#### Problem description:
The lines below, beginning at the one that contains "Instruction: Select the 區域定位 tool icon" and ending at the last, are to be retyped exactly.

#### Material provided:
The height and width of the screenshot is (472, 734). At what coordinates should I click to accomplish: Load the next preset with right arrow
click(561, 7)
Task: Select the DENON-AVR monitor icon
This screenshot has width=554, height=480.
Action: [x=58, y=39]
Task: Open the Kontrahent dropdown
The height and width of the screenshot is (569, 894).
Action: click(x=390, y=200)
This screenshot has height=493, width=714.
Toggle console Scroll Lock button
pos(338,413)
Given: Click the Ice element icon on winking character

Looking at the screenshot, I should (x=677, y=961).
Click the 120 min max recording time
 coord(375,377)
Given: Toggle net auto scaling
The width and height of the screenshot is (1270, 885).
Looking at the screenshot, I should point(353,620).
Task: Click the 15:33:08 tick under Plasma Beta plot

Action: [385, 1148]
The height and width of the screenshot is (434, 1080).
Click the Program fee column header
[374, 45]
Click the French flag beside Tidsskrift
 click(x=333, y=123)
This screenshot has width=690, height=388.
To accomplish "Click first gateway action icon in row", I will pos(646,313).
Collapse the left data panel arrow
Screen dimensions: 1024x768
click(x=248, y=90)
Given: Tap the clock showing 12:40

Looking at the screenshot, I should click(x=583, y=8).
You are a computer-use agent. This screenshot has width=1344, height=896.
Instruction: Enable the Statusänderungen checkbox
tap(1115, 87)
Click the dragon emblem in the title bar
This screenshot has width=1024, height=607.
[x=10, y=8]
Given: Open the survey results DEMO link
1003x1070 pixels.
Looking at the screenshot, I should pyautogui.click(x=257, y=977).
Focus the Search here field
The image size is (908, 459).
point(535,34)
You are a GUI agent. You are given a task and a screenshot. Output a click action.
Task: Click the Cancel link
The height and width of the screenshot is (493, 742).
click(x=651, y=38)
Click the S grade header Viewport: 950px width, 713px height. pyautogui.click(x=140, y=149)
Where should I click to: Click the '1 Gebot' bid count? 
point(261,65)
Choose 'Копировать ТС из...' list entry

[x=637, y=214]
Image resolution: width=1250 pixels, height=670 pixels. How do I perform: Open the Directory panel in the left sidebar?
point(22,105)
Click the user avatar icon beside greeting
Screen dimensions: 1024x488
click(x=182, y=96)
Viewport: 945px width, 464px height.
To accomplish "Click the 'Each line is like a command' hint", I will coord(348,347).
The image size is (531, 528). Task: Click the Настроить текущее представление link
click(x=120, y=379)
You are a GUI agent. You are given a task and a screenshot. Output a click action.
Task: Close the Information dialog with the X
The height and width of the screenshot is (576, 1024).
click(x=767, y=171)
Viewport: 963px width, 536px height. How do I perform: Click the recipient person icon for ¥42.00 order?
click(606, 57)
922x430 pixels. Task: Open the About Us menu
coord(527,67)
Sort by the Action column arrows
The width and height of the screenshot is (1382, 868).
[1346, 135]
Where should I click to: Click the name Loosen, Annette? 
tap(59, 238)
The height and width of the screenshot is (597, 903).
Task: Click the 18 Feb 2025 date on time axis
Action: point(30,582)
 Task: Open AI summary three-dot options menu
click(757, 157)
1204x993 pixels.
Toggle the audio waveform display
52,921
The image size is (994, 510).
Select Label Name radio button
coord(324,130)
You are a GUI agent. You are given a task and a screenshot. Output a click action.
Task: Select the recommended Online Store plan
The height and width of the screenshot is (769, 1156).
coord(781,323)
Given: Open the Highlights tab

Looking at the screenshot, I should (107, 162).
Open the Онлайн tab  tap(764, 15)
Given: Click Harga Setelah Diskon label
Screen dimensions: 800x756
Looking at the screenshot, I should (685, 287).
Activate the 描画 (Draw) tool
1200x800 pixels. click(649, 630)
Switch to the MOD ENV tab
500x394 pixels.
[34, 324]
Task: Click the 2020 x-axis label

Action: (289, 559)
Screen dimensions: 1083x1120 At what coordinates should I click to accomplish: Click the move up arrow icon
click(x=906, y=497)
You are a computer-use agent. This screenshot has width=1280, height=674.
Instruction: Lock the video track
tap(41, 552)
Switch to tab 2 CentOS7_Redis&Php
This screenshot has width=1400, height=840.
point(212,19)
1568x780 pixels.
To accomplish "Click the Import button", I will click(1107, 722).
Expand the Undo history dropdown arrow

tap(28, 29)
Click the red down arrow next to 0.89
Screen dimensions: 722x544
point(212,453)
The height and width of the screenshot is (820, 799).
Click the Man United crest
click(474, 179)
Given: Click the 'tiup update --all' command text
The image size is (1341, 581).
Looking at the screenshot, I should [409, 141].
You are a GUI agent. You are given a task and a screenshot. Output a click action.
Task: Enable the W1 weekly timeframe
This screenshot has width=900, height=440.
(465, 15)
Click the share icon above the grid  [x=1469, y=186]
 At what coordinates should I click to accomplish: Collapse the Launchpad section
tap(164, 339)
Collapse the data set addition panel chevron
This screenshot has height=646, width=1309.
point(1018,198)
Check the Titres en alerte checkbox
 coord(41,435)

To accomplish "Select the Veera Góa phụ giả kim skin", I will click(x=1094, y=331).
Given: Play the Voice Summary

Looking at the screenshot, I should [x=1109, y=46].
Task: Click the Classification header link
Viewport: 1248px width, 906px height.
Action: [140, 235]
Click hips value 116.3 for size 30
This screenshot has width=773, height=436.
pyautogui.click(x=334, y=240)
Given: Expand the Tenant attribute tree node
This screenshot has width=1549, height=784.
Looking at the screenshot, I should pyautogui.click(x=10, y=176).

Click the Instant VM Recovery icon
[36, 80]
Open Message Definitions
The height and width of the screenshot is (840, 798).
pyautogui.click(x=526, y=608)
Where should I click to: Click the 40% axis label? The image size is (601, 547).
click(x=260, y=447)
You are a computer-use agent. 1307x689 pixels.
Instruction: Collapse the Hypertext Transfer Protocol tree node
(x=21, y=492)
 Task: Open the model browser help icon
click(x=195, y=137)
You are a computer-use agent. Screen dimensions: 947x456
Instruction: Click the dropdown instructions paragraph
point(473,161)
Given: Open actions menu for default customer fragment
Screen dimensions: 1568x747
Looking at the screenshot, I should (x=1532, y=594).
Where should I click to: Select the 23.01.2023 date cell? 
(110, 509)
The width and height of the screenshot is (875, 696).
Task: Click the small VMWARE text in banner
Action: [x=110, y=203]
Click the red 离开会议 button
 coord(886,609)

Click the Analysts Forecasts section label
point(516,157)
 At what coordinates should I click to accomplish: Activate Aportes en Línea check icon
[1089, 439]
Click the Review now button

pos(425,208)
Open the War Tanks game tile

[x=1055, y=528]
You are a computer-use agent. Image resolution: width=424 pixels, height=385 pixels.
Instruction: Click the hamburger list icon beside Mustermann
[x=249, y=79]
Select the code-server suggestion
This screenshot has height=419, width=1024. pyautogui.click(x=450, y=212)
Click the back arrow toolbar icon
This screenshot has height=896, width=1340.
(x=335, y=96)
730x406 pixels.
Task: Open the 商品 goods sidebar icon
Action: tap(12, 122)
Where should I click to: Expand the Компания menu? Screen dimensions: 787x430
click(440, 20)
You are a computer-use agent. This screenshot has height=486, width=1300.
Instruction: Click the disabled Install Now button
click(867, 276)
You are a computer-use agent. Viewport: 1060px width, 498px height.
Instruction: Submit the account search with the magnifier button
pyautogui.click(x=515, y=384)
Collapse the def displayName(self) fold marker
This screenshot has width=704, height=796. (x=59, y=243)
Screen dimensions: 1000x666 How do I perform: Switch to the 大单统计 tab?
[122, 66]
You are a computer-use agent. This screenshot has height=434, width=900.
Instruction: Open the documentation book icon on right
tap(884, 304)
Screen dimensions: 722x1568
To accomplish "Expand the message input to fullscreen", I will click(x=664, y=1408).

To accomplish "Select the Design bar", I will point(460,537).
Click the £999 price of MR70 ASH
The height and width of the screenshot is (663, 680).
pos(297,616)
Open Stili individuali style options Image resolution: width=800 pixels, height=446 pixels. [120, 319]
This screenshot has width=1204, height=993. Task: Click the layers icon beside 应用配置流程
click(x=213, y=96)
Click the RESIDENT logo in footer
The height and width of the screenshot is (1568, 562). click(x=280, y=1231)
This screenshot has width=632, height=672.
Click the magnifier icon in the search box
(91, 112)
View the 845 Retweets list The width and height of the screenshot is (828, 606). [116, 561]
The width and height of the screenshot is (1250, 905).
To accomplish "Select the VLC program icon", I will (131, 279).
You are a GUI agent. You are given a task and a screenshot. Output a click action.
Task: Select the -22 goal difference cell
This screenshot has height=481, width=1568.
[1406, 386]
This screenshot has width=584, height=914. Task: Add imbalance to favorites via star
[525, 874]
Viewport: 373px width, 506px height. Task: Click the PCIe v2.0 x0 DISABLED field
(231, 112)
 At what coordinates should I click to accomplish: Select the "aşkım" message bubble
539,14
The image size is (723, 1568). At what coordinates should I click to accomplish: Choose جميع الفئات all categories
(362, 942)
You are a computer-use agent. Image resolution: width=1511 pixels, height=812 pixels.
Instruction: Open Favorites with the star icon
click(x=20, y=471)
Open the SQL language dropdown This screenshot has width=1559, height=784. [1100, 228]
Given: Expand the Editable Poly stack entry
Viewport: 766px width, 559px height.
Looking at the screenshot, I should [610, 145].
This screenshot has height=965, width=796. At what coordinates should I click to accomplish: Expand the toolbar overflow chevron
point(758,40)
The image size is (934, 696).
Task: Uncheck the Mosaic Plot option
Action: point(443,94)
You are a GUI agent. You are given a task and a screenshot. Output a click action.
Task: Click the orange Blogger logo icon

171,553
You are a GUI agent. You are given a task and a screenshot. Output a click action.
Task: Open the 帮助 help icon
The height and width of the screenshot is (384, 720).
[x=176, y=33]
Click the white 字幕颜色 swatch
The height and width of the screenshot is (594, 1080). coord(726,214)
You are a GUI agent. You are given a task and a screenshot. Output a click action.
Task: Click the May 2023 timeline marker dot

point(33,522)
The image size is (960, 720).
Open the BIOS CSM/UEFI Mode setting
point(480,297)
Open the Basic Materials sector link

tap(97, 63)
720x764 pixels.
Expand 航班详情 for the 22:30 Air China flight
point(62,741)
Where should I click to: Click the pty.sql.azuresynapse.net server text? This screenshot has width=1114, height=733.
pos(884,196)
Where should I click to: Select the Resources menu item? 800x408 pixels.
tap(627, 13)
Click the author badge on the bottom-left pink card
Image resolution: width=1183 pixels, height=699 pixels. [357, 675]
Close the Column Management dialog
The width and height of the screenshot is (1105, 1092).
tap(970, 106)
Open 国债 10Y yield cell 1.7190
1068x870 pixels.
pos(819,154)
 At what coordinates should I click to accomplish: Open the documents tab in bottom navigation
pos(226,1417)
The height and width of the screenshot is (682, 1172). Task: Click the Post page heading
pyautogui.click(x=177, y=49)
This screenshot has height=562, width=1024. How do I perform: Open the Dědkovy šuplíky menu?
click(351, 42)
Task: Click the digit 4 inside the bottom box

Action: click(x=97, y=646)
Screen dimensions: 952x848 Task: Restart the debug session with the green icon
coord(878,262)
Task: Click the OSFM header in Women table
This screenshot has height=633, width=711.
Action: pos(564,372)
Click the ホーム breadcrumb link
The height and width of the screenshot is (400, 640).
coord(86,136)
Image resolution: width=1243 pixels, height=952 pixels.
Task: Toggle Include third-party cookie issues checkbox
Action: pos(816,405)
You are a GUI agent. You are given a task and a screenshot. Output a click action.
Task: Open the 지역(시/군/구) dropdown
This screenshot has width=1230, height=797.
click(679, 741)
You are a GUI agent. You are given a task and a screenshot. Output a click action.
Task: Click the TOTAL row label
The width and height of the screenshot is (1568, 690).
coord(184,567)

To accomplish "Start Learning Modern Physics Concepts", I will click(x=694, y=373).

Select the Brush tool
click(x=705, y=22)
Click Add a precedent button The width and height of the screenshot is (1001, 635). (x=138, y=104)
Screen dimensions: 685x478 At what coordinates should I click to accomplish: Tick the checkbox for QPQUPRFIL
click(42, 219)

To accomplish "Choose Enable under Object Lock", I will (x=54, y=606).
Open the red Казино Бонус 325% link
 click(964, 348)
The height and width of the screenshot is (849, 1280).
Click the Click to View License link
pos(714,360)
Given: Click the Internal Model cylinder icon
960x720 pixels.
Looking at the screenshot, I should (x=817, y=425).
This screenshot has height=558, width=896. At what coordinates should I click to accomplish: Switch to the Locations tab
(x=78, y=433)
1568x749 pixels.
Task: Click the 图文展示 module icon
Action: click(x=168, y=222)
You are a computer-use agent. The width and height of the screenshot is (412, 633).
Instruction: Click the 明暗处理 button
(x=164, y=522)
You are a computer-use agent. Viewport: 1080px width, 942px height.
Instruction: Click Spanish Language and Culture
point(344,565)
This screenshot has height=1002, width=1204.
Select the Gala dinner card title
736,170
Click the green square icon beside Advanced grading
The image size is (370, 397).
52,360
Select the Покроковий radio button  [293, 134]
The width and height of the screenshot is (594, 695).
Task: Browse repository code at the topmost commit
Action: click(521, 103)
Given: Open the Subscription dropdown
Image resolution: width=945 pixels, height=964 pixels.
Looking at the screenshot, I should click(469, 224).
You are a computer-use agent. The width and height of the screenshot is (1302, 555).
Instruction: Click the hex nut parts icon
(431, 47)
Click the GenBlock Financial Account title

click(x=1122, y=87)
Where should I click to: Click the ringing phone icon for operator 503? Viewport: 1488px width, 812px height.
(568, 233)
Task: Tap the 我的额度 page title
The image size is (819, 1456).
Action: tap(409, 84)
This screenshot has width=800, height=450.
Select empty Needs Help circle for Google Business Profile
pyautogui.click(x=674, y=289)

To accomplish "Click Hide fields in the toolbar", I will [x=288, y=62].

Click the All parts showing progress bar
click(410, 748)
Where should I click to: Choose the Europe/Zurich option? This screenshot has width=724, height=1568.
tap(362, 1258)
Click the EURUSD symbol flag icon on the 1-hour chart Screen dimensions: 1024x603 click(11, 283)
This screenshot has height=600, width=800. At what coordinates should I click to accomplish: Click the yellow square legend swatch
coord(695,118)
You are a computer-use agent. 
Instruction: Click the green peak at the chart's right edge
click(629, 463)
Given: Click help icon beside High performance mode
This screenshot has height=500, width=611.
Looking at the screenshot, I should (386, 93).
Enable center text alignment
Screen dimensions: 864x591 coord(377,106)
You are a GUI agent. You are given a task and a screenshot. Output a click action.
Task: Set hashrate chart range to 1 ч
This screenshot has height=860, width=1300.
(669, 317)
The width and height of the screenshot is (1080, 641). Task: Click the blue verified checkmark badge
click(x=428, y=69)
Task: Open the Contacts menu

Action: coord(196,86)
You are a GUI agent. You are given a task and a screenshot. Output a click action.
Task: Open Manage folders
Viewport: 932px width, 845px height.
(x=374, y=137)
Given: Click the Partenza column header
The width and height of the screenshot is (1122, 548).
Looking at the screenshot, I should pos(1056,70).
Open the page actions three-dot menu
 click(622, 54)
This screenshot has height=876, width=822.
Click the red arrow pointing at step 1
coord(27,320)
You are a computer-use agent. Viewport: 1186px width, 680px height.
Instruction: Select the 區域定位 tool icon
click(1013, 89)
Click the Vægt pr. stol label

#### Finished exercise:
Instruction: Select the 區域定位 tool icon
click(1013, 89)
Click the Vægt pr. stol label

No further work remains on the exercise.